■ TASK TO COMPLETE ■
Each line from the one containing "Click the edit pencil icon near 分享" through the last line of the data below should be printed exactly, please, with any pictures omitted.

Top of SOURCE DATA

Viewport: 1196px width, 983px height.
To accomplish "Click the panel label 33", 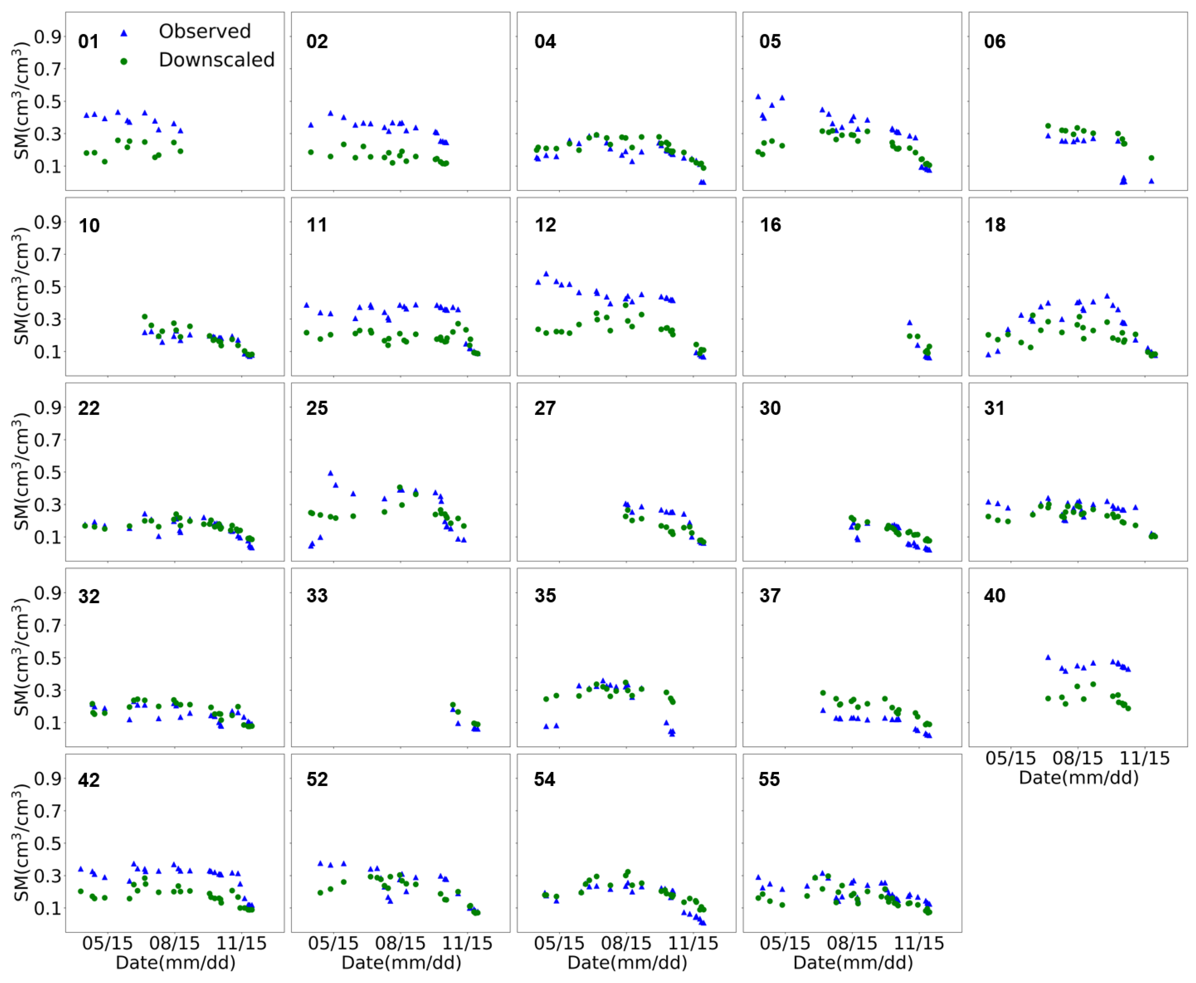I will tap(317, 596).
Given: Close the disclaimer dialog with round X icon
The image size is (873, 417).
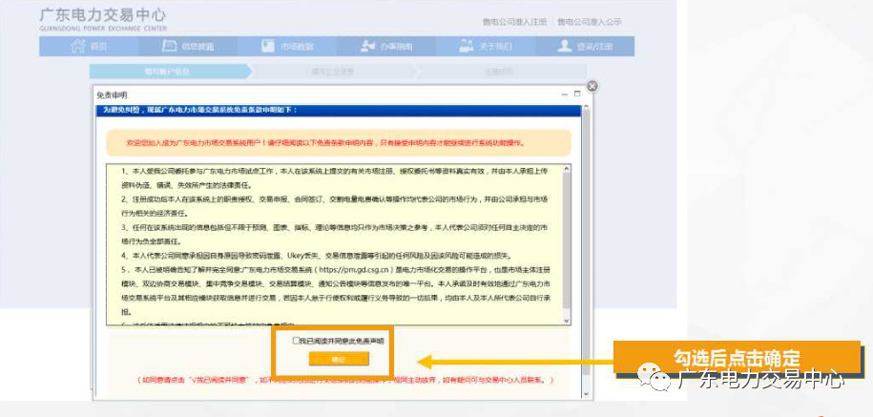Looking at the screenshot, I should point(592,86).
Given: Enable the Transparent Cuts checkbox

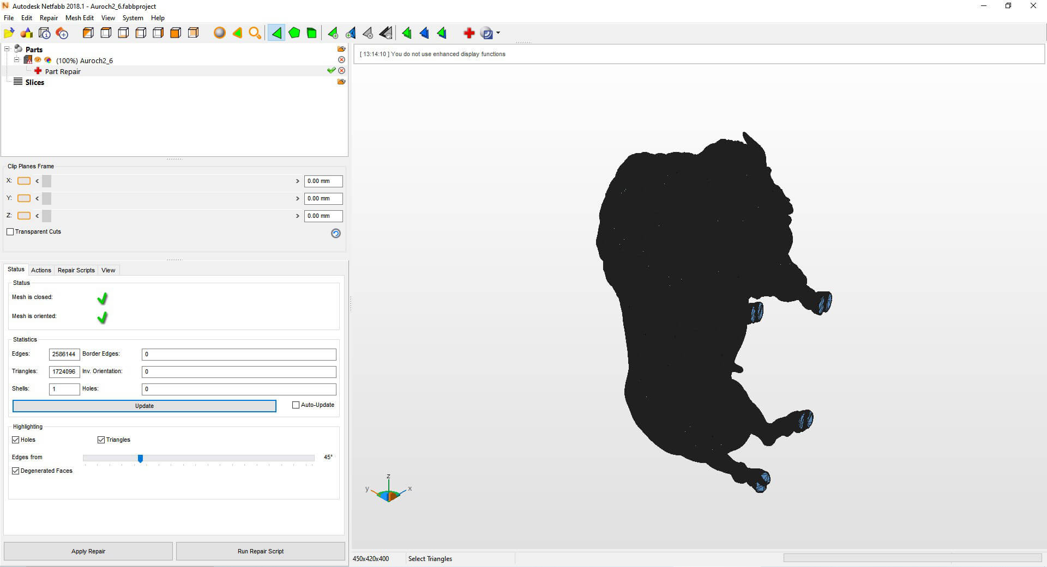Looking at the screenshot, I should (x=10, y=232).
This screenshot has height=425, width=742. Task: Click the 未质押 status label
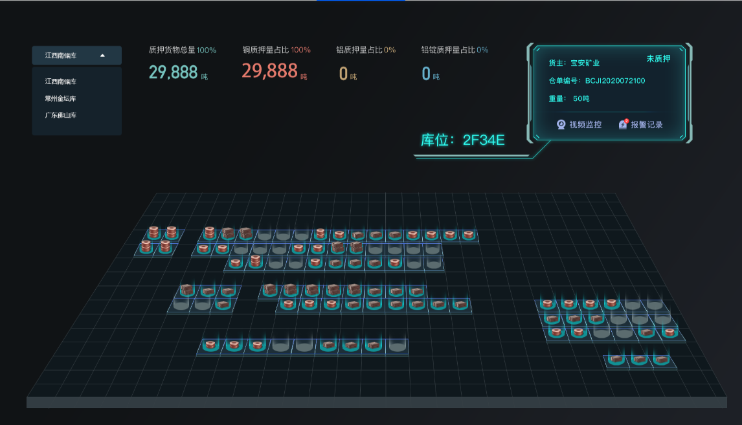(x=658, y=59)
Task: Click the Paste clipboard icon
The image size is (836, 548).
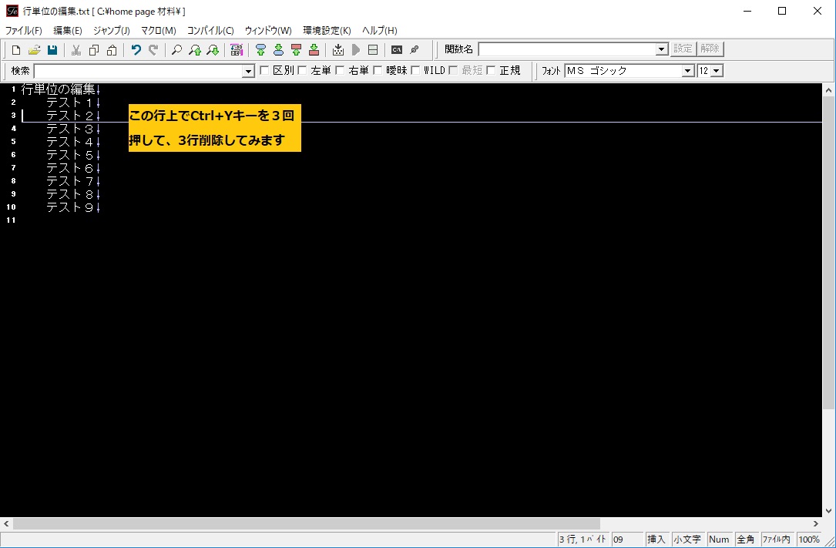Action: tap(112, 50)
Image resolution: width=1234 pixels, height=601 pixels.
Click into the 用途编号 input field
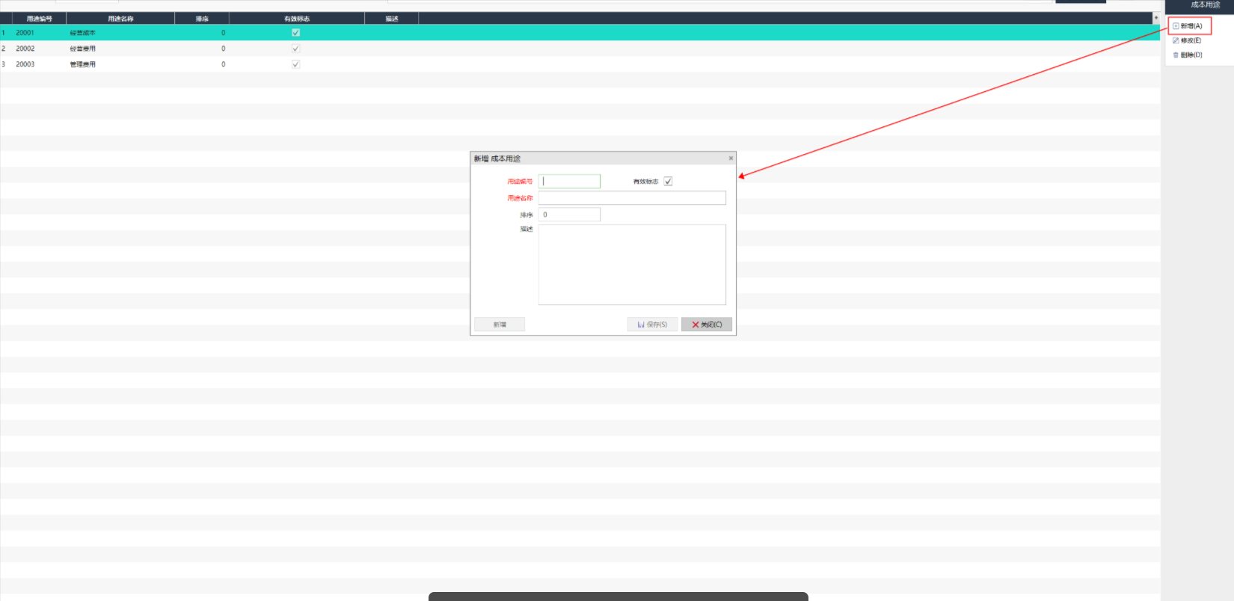569,182
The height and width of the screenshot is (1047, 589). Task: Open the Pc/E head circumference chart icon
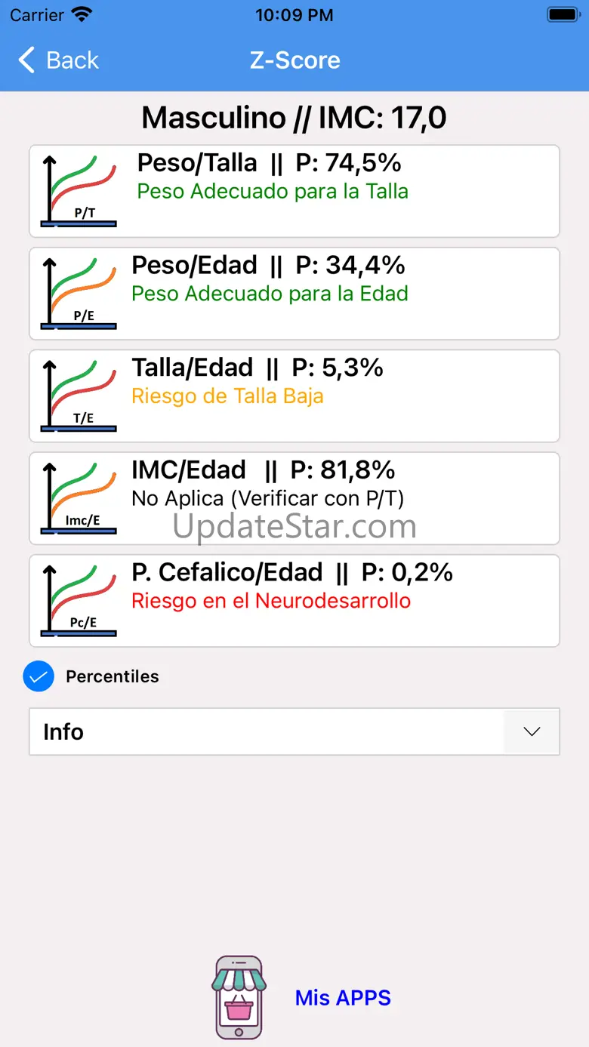(x=79, y=601)
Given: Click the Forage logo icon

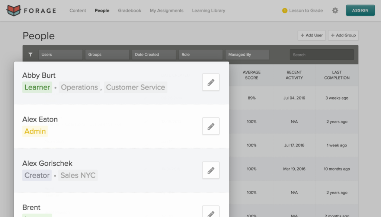Looking at the screenshot, I should 14,11.
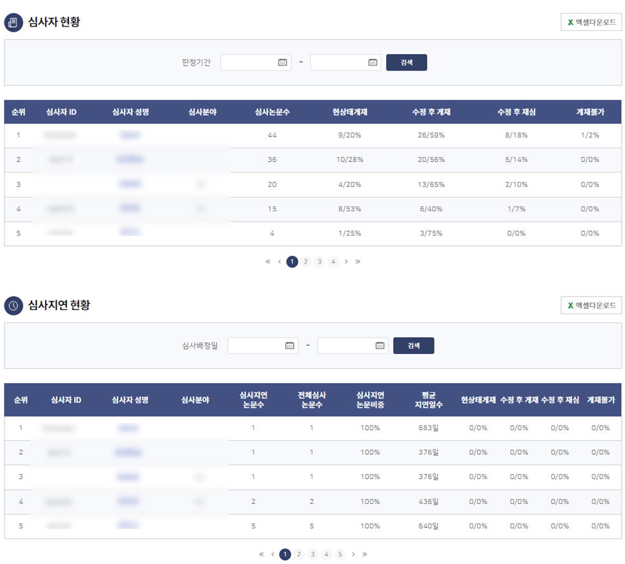This screenshot has width=625, height=564.
Task: Go to page 5 of 심사지연 현황 table
Action: pos(340,554)
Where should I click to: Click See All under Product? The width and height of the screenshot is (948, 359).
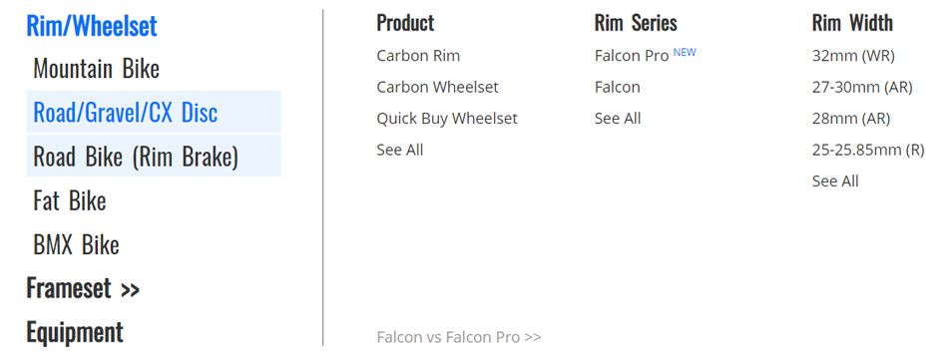[399, 150]
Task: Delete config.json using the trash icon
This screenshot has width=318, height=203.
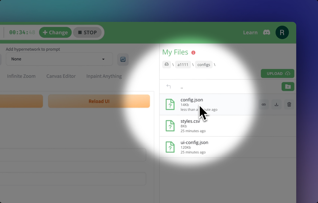Action: [289, 104]
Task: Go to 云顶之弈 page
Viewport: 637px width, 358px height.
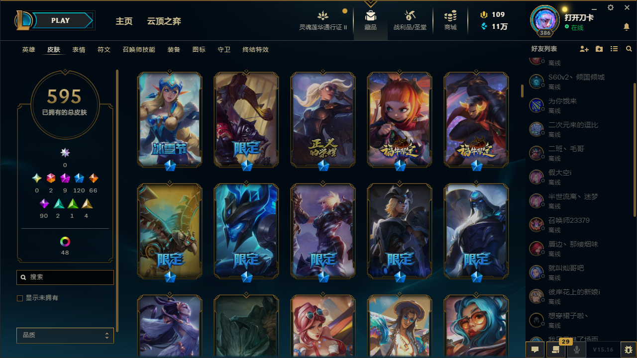Action: point(164,21)
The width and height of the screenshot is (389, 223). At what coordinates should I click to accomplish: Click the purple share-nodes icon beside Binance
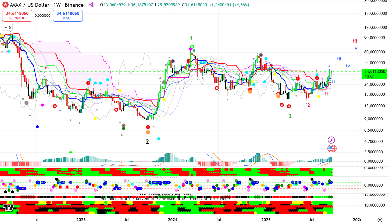tap(91, 5)
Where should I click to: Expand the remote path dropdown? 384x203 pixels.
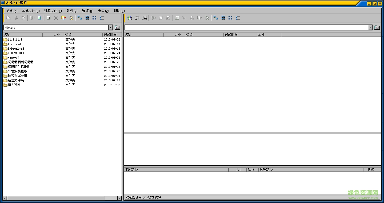coord(370,27)
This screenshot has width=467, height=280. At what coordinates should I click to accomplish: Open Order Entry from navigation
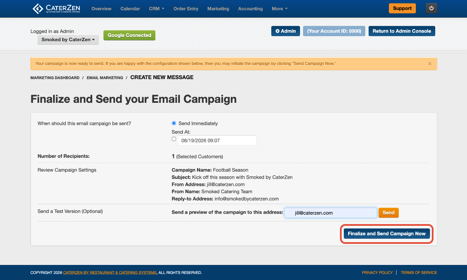(x=186, y=9)
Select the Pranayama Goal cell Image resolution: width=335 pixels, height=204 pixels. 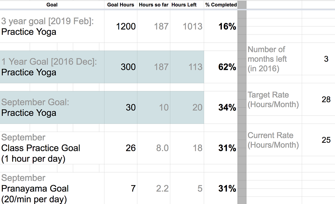click(x=52, y=188)
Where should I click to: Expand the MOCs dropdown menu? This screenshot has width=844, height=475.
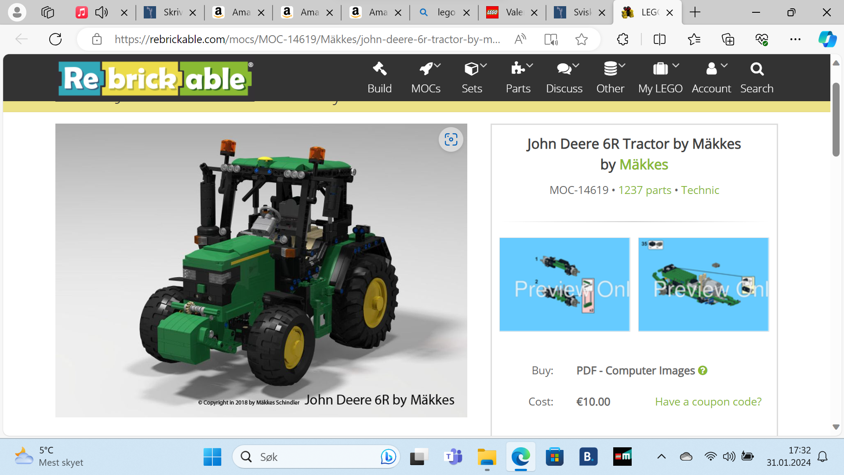point(426,78)
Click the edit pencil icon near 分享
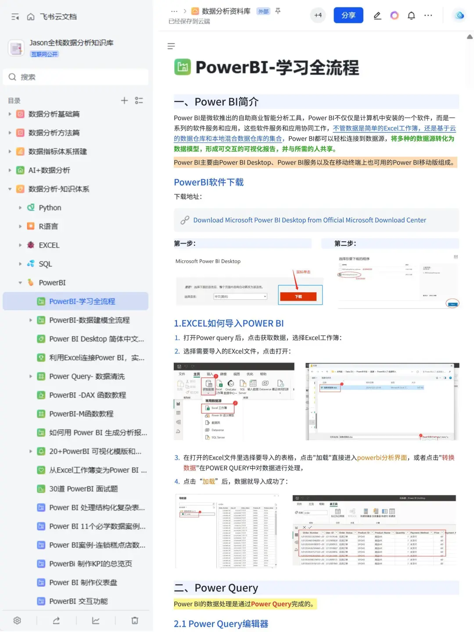The image size is (474, 632). tap(377, 15)
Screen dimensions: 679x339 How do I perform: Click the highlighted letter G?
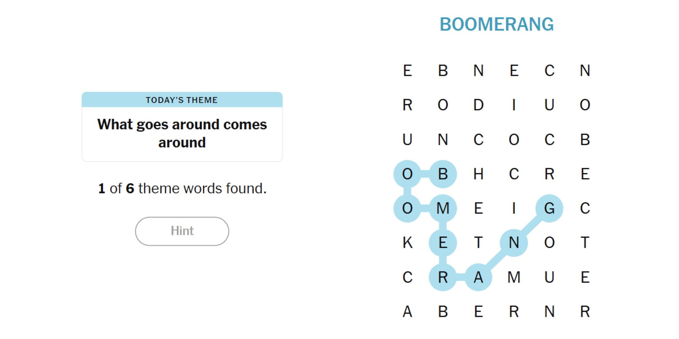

Bottom of SOURCE DATA

■ YOUR RESPONSE ■
Click the edit pencil icon near 分享
The image size is (474, 632). tap(377, 15)
Screen dimensions: 679x339 How do I perform: Click the highlighted letter G?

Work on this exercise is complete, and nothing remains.